After this commercial success, Morgan continued to record prolifically, producing such works as Search for the New Land (1964), which reached the top 20 of the R&B charts. He also briefly rejoined the Jazz Messengers after his successor, Freddie Hubbard, joined another group. Together with tenor saxophonist John Gilmore, pianist John Hicks, and bassist Victor Sproles, this lineup was filmed by the BBC for seminal jazz television program Jazz 625.
As the 1960s progressed, he recorded some twenty additional albums as a leader, and continued to record as a sideman on the albums of other artists, including Wayne Shorter's Night Dreamer; Stanley Turrentine's Mr. Natural; Freddie Hubbard's The Night of the Cookers; Hank Mobley's Dippin', A Caddy for Daddy, A Slice of the Top, Straight No Filter; Jackie McLean's Jackknife and Consequence; Joe Henderson's Mode for Joe; McCoy Tyner's Tender Moments; Lonnie Smith's Think and Turning Point; Elvin Jones' The Prime Element; Jack Wilson's Easterly Winds; Reuben Wilson's Love Bug; Larry Young's Mother Ship; Lee Morgan and Clifford Jordan Live in Baltimore 1968; Andrew Hill's Grass Roots; as well as on several albums with Art Blakey and the Jazz Messengers.

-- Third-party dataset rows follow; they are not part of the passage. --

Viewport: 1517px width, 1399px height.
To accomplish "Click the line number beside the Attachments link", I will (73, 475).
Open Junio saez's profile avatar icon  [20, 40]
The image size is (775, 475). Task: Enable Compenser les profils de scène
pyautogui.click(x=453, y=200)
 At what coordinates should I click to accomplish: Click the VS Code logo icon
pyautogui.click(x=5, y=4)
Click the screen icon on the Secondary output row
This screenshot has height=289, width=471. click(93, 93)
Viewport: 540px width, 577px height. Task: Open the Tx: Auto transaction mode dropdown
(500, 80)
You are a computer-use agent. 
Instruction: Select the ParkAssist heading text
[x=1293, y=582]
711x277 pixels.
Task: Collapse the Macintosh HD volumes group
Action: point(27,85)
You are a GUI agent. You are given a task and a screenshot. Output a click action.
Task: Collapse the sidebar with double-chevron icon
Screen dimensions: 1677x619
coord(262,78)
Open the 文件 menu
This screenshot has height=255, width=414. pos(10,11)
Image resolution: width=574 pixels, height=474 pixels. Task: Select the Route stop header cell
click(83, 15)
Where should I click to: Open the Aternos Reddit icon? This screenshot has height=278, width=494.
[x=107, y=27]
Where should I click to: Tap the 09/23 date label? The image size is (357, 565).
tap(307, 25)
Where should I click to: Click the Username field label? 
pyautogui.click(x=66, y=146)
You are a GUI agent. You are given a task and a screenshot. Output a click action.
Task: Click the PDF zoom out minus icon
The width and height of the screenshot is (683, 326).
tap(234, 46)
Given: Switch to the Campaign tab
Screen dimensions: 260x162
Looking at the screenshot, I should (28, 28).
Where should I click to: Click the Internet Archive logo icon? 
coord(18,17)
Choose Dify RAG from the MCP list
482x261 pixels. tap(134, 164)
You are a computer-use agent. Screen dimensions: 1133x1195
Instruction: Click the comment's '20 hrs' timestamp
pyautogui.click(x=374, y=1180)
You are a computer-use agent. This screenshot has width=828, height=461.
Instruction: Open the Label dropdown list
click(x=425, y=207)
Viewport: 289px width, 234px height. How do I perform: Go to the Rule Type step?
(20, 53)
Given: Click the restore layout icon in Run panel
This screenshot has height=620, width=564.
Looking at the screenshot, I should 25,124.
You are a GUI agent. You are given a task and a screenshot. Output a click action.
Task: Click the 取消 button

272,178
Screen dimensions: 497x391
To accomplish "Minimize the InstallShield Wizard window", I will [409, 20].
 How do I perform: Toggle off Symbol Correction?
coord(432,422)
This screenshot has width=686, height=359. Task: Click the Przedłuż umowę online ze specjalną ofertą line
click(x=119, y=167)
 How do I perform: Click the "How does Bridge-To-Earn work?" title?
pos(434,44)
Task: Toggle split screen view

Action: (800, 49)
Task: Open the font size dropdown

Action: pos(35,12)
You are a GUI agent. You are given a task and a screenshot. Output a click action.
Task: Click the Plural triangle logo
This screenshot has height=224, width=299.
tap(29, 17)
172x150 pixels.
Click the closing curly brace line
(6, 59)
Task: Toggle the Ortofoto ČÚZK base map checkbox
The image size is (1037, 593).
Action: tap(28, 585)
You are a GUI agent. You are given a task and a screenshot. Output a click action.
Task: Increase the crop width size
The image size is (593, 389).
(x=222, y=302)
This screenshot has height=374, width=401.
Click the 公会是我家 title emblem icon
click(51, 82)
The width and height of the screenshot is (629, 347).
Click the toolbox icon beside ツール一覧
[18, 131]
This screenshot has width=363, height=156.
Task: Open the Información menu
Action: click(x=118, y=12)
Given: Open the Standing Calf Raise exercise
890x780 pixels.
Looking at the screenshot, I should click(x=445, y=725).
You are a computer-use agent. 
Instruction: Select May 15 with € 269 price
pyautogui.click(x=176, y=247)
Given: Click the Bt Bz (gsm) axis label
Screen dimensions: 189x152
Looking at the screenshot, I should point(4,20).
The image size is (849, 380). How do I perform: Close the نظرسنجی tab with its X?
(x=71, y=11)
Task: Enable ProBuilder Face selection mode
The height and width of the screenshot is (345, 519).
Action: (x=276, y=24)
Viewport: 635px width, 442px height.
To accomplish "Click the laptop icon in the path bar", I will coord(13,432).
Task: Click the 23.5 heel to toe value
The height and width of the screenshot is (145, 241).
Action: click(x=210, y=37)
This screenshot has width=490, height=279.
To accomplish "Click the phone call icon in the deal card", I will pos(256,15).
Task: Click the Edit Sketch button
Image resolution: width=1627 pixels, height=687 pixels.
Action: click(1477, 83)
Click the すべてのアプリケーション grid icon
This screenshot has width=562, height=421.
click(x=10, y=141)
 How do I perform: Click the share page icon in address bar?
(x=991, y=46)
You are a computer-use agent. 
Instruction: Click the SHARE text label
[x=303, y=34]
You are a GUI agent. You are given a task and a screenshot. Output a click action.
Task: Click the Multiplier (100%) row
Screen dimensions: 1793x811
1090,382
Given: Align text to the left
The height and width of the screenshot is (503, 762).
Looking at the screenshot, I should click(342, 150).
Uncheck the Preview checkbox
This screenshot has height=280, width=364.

He became more politically involved in the last two years of his life, becoming one of the leaders of the Jazz and People's Movement. The group demonstrated during the taping of talk and variety shows during 1970-71 to protest the lack of jazz artists as guest performers and members of the programs' bands. His working band during those last years featured reed players Billy Harper or Bennie Maupin, pianist Harold Mabern, bassist Jymie Merritt and drummers Mickey Roker or Freddie Waits. Maupin, Mabern, Merritt, and Roker are featured on the well-regarded three-disc, Live at the Lighthouse, recorded during a two-week engagement at the Hermosa Beach club, California, in July 1970.
Death and Legacy:
Morgan was killed in the early hours of February 19, 1972, at Slugs' Saloon, a jazz club in New York City's East Village where his band was performing.[8] Following an altercation between sets, Morgan's common-law wife Helen Moore (a.k.a. Helen Morgan) shot him. The injuries were not immediately fatal, but the ambulance was slow in arriving on the scene as the city had experienced heavy snowfall that resulted in extremely difficult driving conditions. They took so long to get there that Morgan bled to death.[9] He was 33 years old.[8] Helen Morgan was arrested and spent a short time in prison before being released on parole.[10] After her release, she returned to her native North Carolina and died there from a heart condition in March 1996.
Lee and Helen Morgan are the subjects of a 2016 documentary I Called Him Morgan by Swedish filmmaker Kasper Collin.[11] The film premiered on September 1, 2016, at the 73rd Venice Film Festival[12] and was theatrically released in the U.S. on March 24, 2017.[13] In his New York Times review A. O. Scott called the film "a delicate human drama about love, ambition and the glories of music".[14]